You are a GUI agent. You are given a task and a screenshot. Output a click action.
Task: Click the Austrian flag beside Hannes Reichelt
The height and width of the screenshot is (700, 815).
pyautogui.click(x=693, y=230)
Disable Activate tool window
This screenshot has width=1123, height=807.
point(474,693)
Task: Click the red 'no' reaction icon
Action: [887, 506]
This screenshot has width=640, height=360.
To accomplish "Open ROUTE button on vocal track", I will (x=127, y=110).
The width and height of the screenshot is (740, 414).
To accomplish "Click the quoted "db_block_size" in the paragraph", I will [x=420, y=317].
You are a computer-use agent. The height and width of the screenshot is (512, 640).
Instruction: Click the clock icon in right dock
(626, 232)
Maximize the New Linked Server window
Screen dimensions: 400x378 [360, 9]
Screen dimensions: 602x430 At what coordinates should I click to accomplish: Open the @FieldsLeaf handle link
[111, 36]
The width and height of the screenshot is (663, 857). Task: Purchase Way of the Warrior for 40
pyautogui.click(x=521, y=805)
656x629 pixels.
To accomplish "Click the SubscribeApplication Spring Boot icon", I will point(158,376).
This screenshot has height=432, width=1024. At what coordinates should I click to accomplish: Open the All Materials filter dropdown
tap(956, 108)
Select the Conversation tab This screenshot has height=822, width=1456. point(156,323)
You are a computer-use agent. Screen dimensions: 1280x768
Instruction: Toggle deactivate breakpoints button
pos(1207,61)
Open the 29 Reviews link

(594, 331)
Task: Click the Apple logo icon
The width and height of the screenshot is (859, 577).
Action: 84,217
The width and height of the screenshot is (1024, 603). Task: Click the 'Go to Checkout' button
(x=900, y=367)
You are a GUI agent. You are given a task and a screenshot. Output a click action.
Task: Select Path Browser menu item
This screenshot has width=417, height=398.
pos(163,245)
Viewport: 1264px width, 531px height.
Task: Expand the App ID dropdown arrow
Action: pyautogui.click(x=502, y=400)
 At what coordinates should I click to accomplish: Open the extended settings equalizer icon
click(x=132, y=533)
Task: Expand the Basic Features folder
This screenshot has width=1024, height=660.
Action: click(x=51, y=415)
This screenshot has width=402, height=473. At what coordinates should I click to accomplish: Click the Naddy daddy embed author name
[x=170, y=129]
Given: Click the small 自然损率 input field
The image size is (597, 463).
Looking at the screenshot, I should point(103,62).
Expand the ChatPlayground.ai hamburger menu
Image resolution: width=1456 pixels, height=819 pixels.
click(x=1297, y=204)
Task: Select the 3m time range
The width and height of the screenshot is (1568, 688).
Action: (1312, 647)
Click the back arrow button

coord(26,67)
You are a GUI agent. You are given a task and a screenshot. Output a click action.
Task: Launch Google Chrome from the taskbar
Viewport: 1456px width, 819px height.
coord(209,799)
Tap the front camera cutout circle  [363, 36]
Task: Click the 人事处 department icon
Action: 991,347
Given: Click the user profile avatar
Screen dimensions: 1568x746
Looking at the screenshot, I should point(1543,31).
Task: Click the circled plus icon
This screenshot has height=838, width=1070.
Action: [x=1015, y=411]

════════════════

**Task requirements**.
Reproduce every line of the records above without any changes.

**Task response**.
You are a GUI agent. You are given a task and a screenshot. Output a click action.
Task: Click the Austrian flag beside Hannes Reichelt
The height and width of the screenshot is (700, 815).
pyautogui.click(x=693, y=230)
Disable Activate tool window
This screenshot has width=1123, height=807.
point(474,693)
Task: Click the red 'no' reaction icon
Action: [887, 506]
This screenshot has width=640, height=360.
To accomplish "Open ROUTE button on vocal track", I will (x=127, y=110).
The width and height of the screenshot is (740, 414).
To accomplish "Click the quoted "db_block_size" in the paragraph", I will [x=420, y=317].
You are a computer-use agent. The height and width of the screenshot is (512, 640).
Instruction: Click the clock icon in right dock
(626, 232)
Maximize the New Linked Server window
Screen dimensions: 400x378 [360, 9]
Screen dimensions: 602x430 At what coordinates should I click to accomplish: Open the @FieldsLeaf handle link
[111, 36]
The width and height of the screenshot is (663, 857). Task: Purchase Way of the Warrior for 40
pyautogui.click(x=521, y=805)
656x629 pixels.
To accomplish "Click the SubscribeApplication Spring Boot icon", I will point(158,376).
This screenshot has height=432, width=1024. At what coordinates should I click to accomplish: Open the All Materials filter dropdown
tap(956, 108)
Select the Conversation tab This screenshot has height=822, width=1456. point(156,323)
You are a computer-use agent. Screen dimensions: 1280x768
Instruction: Toggle deactivate breakpoints button
pos(1207,61)
Open the 29 Reviews link

(594, 331)
Task: Click the Apple logo icon
The width and height of the screenshot is (859, 577).
Action: 84,217
The width and height of the screenshot is (1024, 603). Task: Click the 'Go to Checkout' button
(x=900, y=367)
You are a GUI agent. You are given a task and a screenshot. Output a click action.
Task: Select Path Browser menu item
This screenshot has width=417, height=398.
pos(163,245)
Viewport: 1264px width, 531px height.
Task: Expand the App ID dropdown arrow
Action: pyautogui.click(x=502, y=400)
 At what coordinates should I click to accomplish: Open the extended settings equalizer icon
click(x=132, y=533)
Task: Expand the Basic Features folder
This screenshot has width=1024, height=660.
Action: click(x=51, y=415)
This screenshot has width=402, height=473. At what coordinates should I click to accomplish: Click the Naddy daddy embed author name
[x=170, y=129]
Given: Click the small 自然损率 input field
The image size is (597, 463).
Looking at the screenshot, I should point(103,62).
Expand the ChatPlayground.ai hamburger menu
Image resolution: width=1456 pixels, height=819 pixels.
click(x=1297, y=204)
Task: Select the 3m time range
The width and height of the screenshot is (1568, 688).
Action: (1312, 647)
Click the back arrow button

coord(26,67)
You are a GUI agent. You are given a task and a screenshot. Output a click action.
Task: Launch Google Chrome from the taskbar
Viewport: 1456px width, 819px height.
coord(209,799)
Tap the front camera cutout circle  [363, 36]
Task: Click the 人事处 department icon
Action: 991,347
Given: Click the user profile avatar
Screen dimensions: 1568x746
Looking at the screenshot, I should point(1543,31).
Task: Click the circled plus icon
This screenshot has height=838, width=1070.
Action: [x=1015, y=411]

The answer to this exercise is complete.